SPAIN: The Spanish manufacturer has set a target to double production capacity by end-2028, as its order book reaches EUR 6.5 billion — the largest in the company’s history.
The target was announced at Talgo’s annual general meeting in Vitoria-Gasteiz, where chairman José Antonio Jainaga said new investment in the company’s Rivabellosa and Las Matas factories would underpin the expansion. The investment details remain to be defined.
The order book has grown rapidly across four customer bases: Deutsche Bahn, DSB, FlixTrain and Trafikverket — all buying the same Talgo 230 intercity platform. Delivering that volume without further delays is the open question the capacity plan is meant to answer.
Four contracts, one platform
The EUR 6.5 billion order book, up from EUR 4.466 billion at end-2025, rests on a single product.

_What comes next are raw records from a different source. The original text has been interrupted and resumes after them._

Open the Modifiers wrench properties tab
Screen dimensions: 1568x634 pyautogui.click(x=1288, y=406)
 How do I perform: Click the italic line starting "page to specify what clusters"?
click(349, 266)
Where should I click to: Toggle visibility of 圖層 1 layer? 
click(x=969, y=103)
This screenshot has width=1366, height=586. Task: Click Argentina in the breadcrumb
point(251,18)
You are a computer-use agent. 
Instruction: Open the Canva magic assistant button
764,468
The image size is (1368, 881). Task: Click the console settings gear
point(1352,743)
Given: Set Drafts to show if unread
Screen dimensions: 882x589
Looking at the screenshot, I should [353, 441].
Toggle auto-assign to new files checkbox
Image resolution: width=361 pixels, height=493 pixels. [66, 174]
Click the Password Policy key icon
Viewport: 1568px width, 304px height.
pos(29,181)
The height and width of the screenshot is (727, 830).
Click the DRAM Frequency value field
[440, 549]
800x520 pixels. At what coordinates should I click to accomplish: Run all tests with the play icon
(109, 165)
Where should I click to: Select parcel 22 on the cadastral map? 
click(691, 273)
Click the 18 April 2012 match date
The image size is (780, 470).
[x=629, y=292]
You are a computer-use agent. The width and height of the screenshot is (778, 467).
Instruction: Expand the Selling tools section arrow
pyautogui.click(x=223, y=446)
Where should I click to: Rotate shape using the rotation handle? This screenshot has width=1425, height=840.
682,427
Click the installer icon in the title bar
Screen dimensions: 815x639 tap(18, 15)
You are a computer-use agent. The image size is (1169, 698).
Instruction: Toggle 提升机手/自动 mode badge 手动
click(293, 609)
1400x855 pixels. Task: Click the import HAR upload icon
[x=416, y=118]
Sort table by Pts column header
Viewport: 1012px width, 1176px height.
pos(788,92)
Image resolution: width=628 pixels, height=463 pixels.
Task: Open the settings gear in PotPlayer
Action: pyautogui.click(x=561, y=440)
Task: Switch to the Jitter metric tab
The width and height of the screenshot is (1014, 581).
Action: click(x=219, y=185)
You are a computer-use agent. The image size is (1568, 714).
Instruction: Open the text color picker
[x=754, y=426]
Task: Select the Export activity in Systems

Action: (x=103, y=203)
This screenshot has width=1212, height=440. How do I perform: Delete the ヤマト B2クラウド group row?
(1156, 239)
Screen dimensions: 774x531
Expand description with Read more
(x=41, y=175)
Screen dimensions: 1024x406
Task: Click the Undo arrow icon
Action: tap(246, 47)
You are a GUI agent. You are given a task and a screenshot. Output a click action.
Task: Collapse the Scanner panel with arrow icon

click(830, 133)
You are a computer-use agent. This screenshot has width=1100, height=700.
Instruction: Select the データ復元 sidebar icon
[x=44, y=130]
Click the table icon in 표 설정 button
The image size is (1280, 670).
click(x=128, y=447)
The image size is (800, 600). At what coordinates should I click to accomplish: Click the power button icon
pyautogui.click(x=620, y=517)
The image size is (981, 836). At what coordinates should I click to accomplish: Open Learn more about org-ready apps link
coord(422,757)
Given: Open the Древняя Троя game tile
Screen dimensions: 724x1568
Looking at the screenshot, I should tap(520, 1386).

Deutsche Bahn signed a framework contract for up to 100 ICE L sets in 2019, with negotiations ongoing over a potential reduction to 60. DSB signed a EUR 500 million framework contract for 16 EuroCity sets. FlixTrain placed an order for 30 sets — with an option for 65 more — worth EUR 1.06 billion. Trafikverket followed in April with a EUR 756 million contract covering locomotives and day and night sets for Sweden’s night train network.
The DSB sets entered service 3 November 2025. The ICE L is a different story: originally due in December 2023, it is running more than two years late. The FlixTrain and Trafikverket deliveries have yet to begin.
Delivery record as context
José Antonio Jainaga described the capacity ambition as a goal, not a commitment. Current output at the two Spanish plants runs at 400–500 carriages per year. Doubling that by end-2028 would require both factories to scale significantly while simultaneously executing on four live programmes.
The ICE L delay — Deutsche Bahn’s Talgo-built intercity fleet — has been the most visible pressure point. It is not the only one.
Leo Express is currently operating three leased Talgo VI coaches on the Prague–Bratislava corridor, a platform from the 1990s that has since been refurbished. Since April, persistent door failures and air conditioning faults have kept one or two coaches out of service at any given time. Czech rail authority Drážní úřad has conducted three inspections. Leo Express has a planned entry onto German routes scheduled for 25 June, with no official announcement of cancellation as of publication.
The Talgo VI issues do not reflect on the Talgo 230, which is a different and newer design. But they illustrate the gap between order volume and operational reliability that has marked Talgo’s recent European programmes.